─── SELECTED PASSAGE

Lemming42
Arcane
Playing more of Oblivion, I've turned into a stealth character armed with Detect Life, Invisibility, and a special custom Paralyze-on-touch spell for emergencies (that also has healing so I can protect enemies from dying of fall damage when paralyzed - ULTIMATE moral high ground).
I think doing ghost runs of these games can be a lot of fun, it helps avoid the shit combat and occasionally gives you a new perspective on certain places. It was the best way to play Fallout 3, too - dungeons that in normal gameplay are boring as fuck suddenly become rather tense areas full of heart-stopping moments (Germantown Police HQ goes from a slog in regular gameplay to something pretty engaging when you play this way).
I am wound up to no end though because I was doing this stupid Mage's Guild recommendation quest where some guy with fetal alcohol syndrome stole an amulet from a demented lady. Go retrieve it from some burial chamber, okay, fine. Genuinely fun ghost run through the burial chamber, narrowly dodging groups of bandits, slinking through the shadows, and a particularly exciting bit right at the end where I had to pickpocket a key from a "marauder" leader who was watched at all times by two of his soldiers.

──────

> [PROBLEMS TO WORK ON]:
[A] Shorten the paragraph that begins "I think doing ghost runs" in the Oblivion post, keeping its main facts.
[B] Take the Oblivion post further, picking up right after its final sentence about pickpocketing the key.

─── DATASET ENTRIES

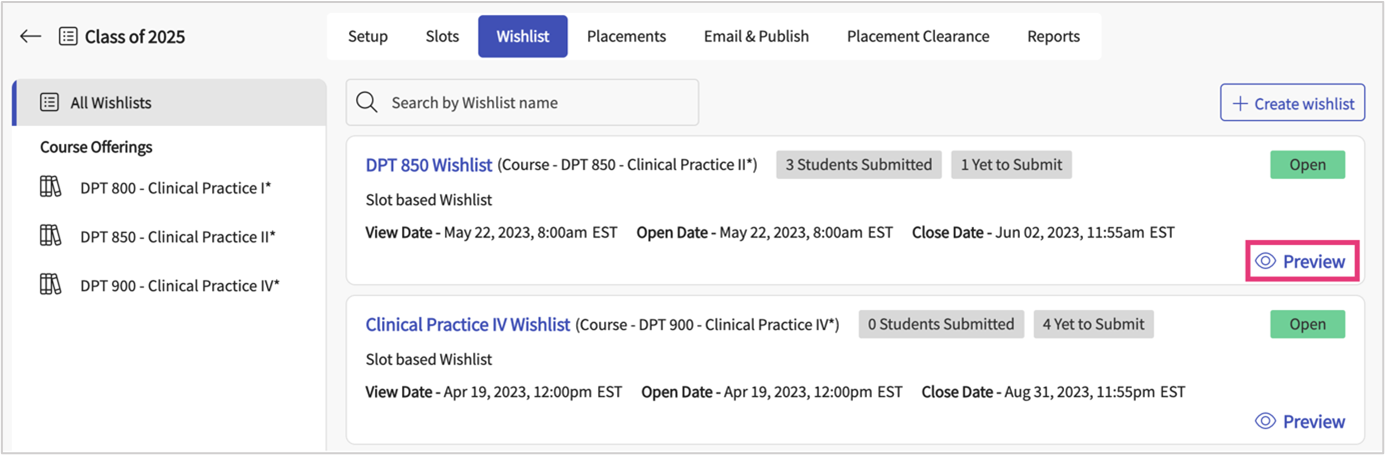Click the magnifying glass search icon
The height and width of the screenshot is (455, 1385).
[367, 103]
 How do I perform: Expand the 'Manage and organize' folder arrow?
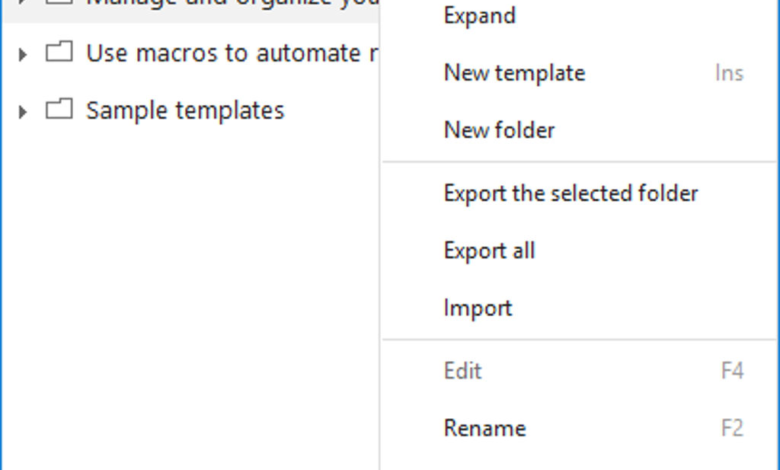pos(22,3)
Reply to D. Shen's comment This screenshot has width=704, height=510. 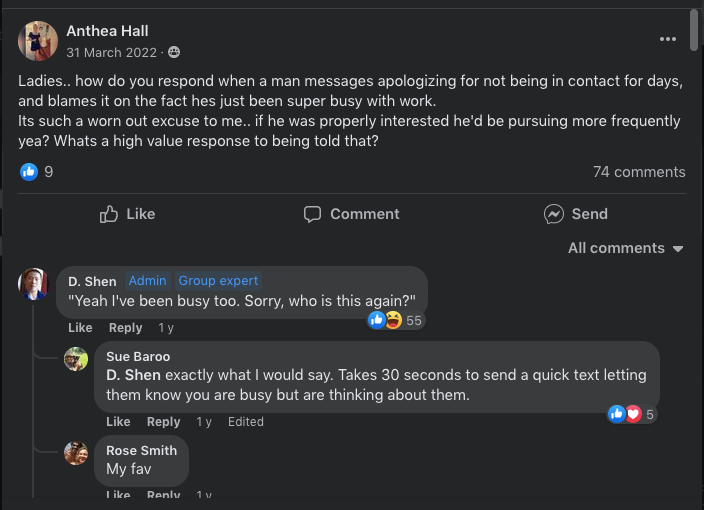pos(126,328)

──────

> [TASK-BY-TASK RESULTS]:
[A] Ghost runs of these games can be a lot of fun because they let you skip the bad combat and sometimes give a new view of certain places. It was also the best way to play Fallout 3, where normally boring dungeons become tense; Germantown Police HQ, for example, turns from a slog into something engaging.

[B]
Then I get into the treasure room and retrieve the amulet, when fetal alcohol syndrome guy appears out of nowhere and attacks!!! Wow what a twist!! I make a run for the door but it's locked. For no fucking reason the door is magically locked to force me into a lethal confrontation with this shitty idiot. Okay, not giving up, I'll paralyze him and take the key from him that way. Oh look, the key magically isn't on his body. You literally have to kill him to proceed. Why? The devs clearly discovered that you could retrieve the key in other ways, but deliberately made it so that the key would inexplicably not appear in those circumstances. You should reward the player for finding innovative solutions, not punish them by having impossible reality-bending shit befall them. It would have taken exactly 15 minutes of work to add an alternate ending to this quest, where if the player successfully evades the assassination attempt then fetal alcohol syndrome man is, like, teleported to a jail cell or whatever where he a special line of dialogue or something. I think even I could make this a reality with my limited knowledge of Construction Set. Why couldn't Todd do it. He's a prick.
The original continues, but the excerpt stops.